On comprend mieux que tout juge cherche à lire l’immense dossier de cette affaire pour l’heure toujours pas résolue. Aussi, au gré des nominations dans la juridiction de Nancy, où se trouve la vallée de la Vologne, lieu de ce crime épouvantable, puis de Dijon, où le dossier a été dépaysé, les juges ont lu et relu les innombrables pièces du dossier : une histoire qui n’a encore jamais existé sous cette forme doit être résolue, il y va de la crédibilité de l’institution. Et ce d’autant plus que les débuts de l’enquête, il y a plus de trente-deux ans, ont été catastrophiques.

Or, la justice française est inquisitoire (contrairement aux justices anglaise ou américaine, qui sont accusatoires). Cela signifie que ce ne sont pas les parties en présence qui cherchent à démontrer la vérité, mais un juge qui s’attache à l’établir. Inquisitoire ne devrait pas être synonyme d’inquisitorial, mais dans les faits la culture de l’aveu reste tenace. De toute façon, après trois décennies, les preuves matérielles sont ténues. Pourtant, l’aveu ne signifie pas forcément la vérité ; les exemples d’erreurs judiciaires basées sur des aveux erronés pullulent. Manifestement, en recourant à l’incarcération de suspects, le juge veut faire pression pour arriver à des aveux. Est-il licite de mettre en prison pour obtenir des renseignements ? Malgré l’horreur du drame, on ne doit pas employer n’importe quel moyen à cette fin. La nécessité de soulager sa conscience conduira-t-elle un des complices à se décharger d’un fardeau trop lourd ? On peut en douter. Rester muet durant si longtemps, alors que plusieurs personnes sont impliquées, cela relève de l’inimaginable, à la hauteur du crime commis.

Peut-être doit-on renoncer à une justice toute-puissante, capable de résoudre toutes les énigmes. Les lointains descendants des Atrides échapperont-ils à la malédiction de la Vologne ? On ne peut que souhaiter la vérité, mais pas à n’importe quel prix.

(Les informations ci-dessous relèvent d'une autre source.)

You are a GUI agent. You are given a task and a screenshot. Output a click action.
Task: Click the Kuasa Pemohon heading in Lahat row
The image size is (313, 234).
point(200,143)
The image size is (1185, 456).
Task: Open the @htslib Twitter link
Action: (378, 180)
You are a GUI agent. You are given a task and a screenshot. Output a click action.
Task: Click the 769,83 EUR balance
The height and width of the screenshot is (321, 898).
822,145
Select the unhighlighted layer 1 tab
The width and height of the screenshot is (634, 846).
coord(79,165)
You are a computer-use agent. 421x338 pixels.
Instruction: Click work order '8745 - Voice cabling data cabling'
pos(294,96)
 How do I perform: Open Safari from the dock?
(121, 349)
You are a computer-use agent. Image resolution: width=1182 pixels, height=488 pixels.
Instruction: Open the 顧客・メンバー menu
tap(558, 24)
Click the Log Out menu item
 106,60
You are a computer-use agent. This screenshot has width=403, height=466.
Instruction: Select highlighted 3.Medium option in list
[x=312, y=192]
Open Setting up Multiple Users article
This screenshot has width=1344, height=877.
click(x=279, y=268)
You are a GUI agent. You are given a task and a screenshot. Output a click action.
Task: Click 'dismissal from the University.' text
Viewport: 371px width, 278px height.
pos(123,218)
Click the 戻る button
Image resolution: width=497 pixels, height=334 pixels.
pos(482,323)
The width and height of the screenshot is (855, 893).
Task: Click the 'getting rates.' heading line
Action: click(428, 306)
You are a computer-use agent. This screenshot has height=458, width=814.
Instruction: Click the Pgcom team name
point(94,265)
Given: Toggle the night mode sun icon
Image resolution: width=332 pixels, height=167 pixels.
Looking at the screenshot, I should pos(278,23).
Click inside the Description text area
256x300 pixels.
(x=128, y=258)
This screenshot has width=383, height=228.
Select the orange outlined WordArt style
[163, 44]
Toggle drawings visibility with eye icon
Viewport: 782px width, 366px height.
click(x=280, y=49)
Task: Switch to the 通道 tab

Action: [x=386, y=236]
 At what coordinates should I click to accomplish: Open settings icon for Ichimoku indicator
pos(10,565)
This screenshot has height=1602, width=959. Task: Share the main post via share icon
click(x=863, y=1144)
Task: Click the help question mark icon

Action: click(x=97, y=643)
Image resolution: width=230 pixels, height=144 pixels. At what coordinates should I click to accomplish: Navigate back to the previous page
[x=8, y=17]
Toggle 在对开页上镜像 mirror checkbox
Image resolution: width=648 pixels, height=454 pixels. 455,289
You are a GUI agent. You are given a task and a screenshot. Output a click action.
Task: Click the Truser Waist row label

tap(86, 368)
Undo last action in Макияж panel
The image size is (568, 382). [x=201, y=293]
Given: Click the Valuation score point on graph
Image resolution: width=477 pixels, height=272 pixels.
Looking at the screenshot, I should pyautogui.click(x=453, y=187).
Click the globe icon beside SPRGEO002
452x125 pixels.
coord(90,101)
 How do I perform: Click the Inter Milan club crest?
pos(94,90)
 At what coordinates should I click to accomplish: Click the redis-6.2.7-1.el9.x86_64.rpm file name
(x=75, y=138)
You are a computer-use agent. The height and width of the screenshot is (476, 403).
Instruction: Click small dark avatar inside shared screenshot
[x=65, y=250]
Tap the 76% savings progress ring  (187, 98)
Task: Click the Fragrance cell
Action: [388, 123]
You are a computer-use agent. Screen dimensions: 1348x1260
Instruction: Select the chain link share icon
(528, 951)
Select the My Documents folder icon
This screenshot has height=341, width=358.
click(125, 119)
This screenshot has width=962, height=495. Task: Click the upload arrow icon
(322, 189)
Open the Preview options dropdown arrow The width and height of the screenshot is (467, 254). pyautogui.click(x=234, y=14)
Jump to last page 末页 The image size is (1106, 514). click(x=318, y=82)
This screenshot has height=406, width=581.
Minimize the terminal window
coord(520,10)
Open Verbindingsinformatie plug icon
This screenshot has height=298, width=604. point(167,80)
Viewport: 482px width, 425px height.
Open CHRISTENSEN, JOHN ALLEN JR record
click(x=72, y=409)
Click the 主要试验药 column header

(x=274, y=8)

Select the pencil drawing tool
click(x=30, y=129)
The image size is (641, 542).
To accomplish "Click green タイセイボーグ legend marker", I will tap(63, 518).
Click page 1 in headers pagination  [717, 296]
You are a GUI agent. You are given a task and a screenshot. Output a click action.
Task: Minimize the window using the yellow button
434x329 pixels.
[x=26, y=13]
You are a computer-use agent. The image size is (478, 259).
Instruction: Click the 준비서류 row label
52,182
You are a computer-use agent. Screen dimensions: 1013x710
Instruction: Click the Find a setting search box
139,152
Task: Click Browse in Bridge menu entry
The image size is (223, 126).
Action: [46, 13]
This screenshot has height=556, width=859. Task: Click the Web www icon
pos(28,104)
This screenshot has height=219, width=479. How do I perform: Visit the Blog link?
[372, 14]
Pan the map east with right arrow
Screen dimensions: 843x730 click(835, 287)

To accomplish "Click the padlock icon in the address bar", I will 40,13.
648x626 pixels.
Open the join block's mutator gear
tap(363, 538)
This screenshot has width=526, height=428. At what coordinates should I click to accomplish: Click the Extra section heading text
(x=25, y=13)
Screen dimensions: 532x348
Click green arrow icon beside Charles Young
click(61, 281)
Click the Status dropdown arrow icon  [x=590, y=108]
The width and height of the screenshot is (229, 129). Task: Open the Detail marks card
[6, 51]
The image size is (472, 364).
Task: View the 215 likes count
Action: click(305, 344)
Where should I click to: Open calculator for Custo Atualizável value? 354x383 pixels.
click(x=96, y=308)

Dans la mythologie, le grand-père de Thyeste et Atrée – Tantale – avait fait manger aux dieux son propre fils et, pour cela, il fut mis au supplice éponyme consistant à lui apporter des fruits qu’il ne pouvait manger, à le mettre dans une eau qu’il ne pouvait boire, bref à le condamner à la faim et la soif éternelles, sans doute comme nous dans la recherche de la vérité sur l’affaire du petit Grégory.